My commitment to the goal of U.S. metrication began in 1974 when I was in pharmacy school. When I was studying pharmaceutical calculations, I was horrified to learn that two, even three systems of measurement (apothecary, avoirdupois, and metric) were involved. (Editor: It became illegal in the UK from 3 March 1969 to use any system of weights and measures other than the metric system for dispensing prescriptions). Also, the decimal nature of the metric units made them so much simpler to manipulate mathematically. Anyone who has ever tried to add apothecary weights denominated in ounces, drams, scruples, and grains vs. just adding up figures in grams will understand. My quest for one system of measurement in healthcare was easily extended to the goal of metric measurement for all purposes. It just made sense.

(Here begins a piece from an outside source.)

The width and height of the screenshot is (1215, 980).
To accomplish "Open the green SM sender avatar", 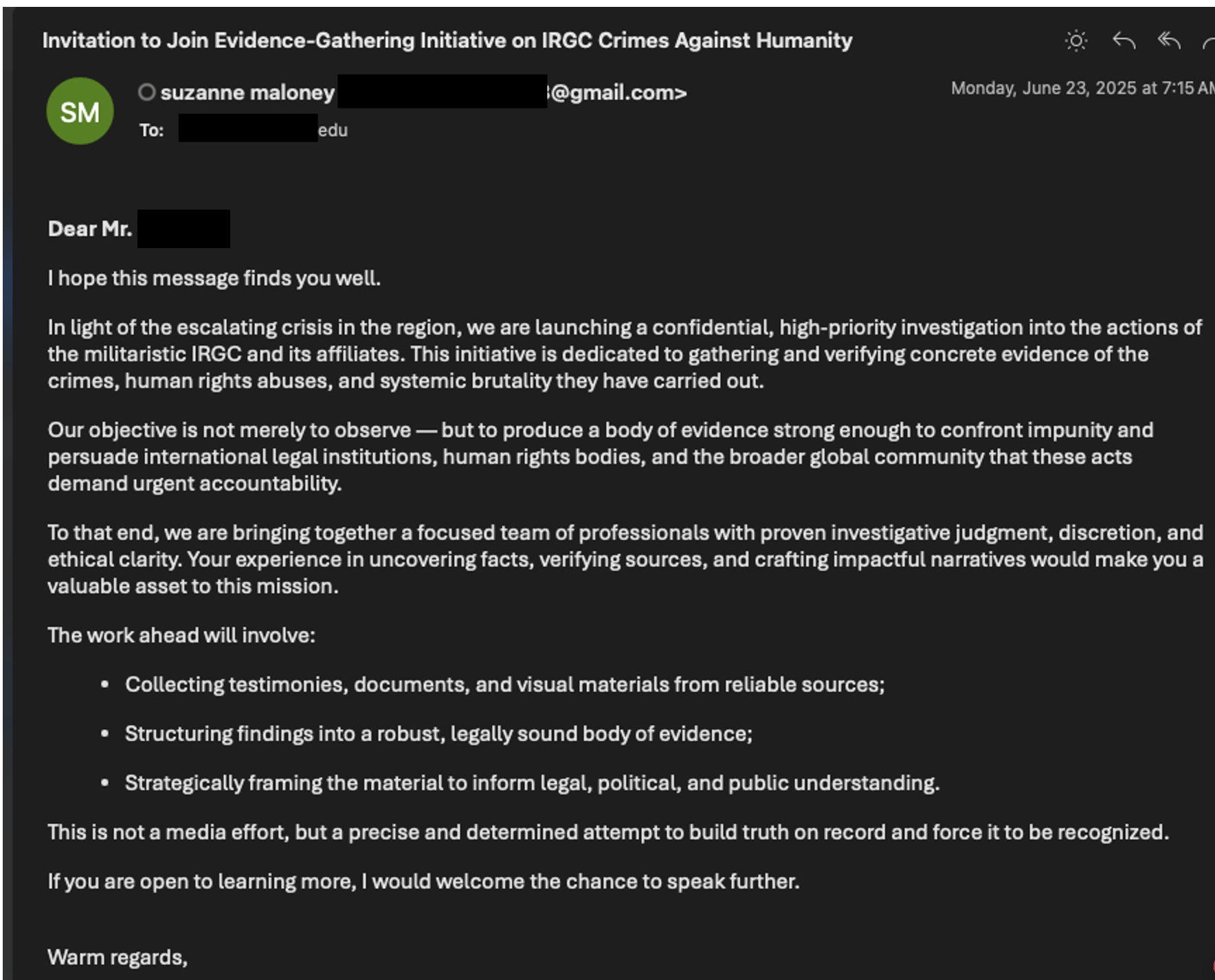I will click(80, 111).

Banish any thought that medication dosing is ever going to accommodate the old units by being stated in something like milligrams per pound. That is out of the question. Medications can only be handled in the decimal metric system. Period. In the preparation of compounded sterile injectable products (intravenous and other injectables), use of only the decimal metric system is possible. Decimal calculations are the only safe ones.

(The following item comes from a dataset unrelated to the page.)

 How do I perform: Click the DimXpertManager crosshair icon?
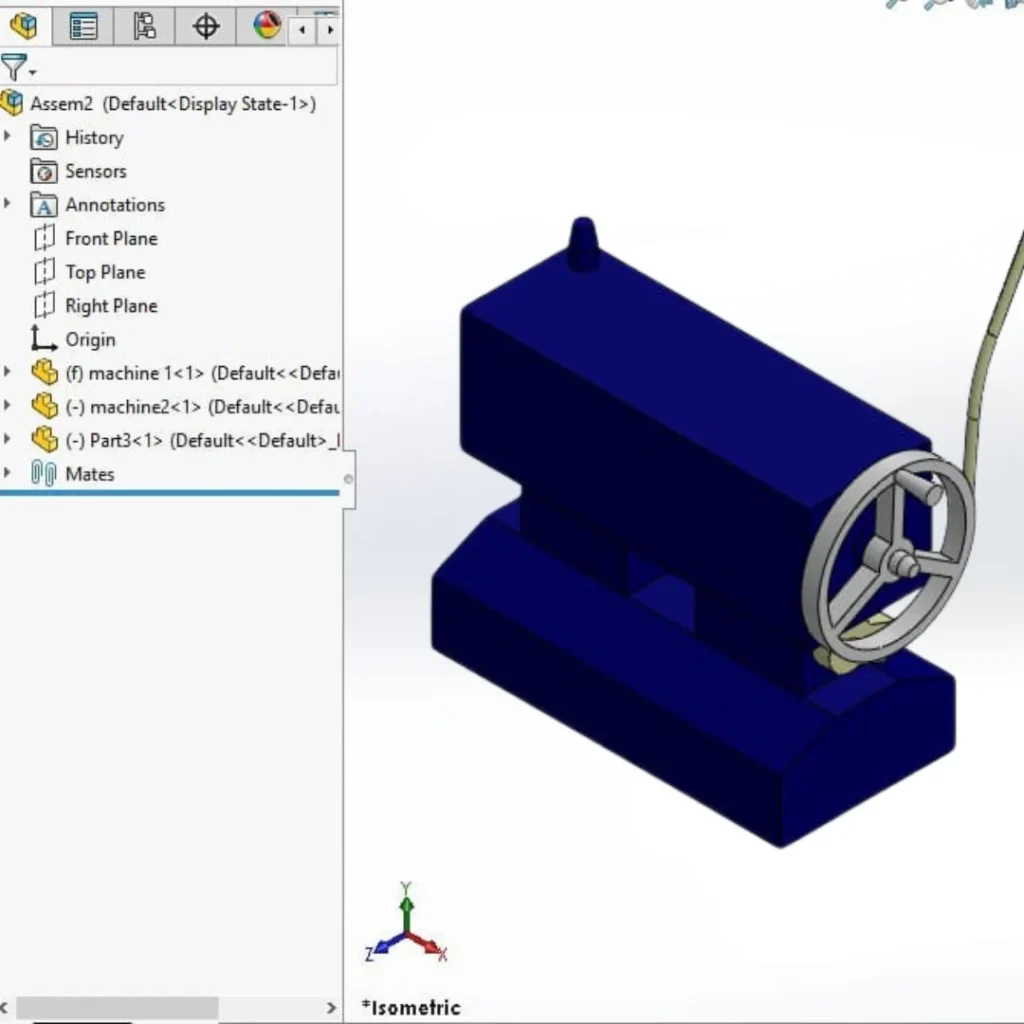point(205,27)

For certain age groups (usually pediatric patients), medications are dosed on a milligram per kilogram of body weight basis. The anticoagulant drug heparin is often dosed at the rate of units of heparin per kilogram per hour. Many drugs, especially anti-neoplastic agents (chemotherapy or anti-cancer drugs), some antibiotics, and other specialized drugs, are often dosed in micrograms or milligrams per square meter of body surface area (BSA), with BSA being calculated using the patient height and weight in metric units. If, in the dose calculation, the patient weight in pounds were to be accidentally substituted for the weight in kilograms, a disastrous overdose could occur. In this arena, well will not have metric martyrs. We will have customary ones.
U.S. healthcare safety officials made considerable progress in cultural metrication last year. The Institute for Safe Medication Practices (ISMP), a non-profit organization devoted entirely to medication error prevention and safe medication use, has recommended the total metrication of the medication delivery process, from prescribing to order entry to pharmacist counseling of the patient (see http://www.ismp.org/Newsletters/ambulatory/archives/200905_1.asp).
I want to suggest also that body temperature should be taken and recorded only in degrees Celsius, to allow for worldwide ease of communication.
Be totally safe – be totally metric! Let us all, UK and U.S., at long last, use only one system of measurement in healthcare.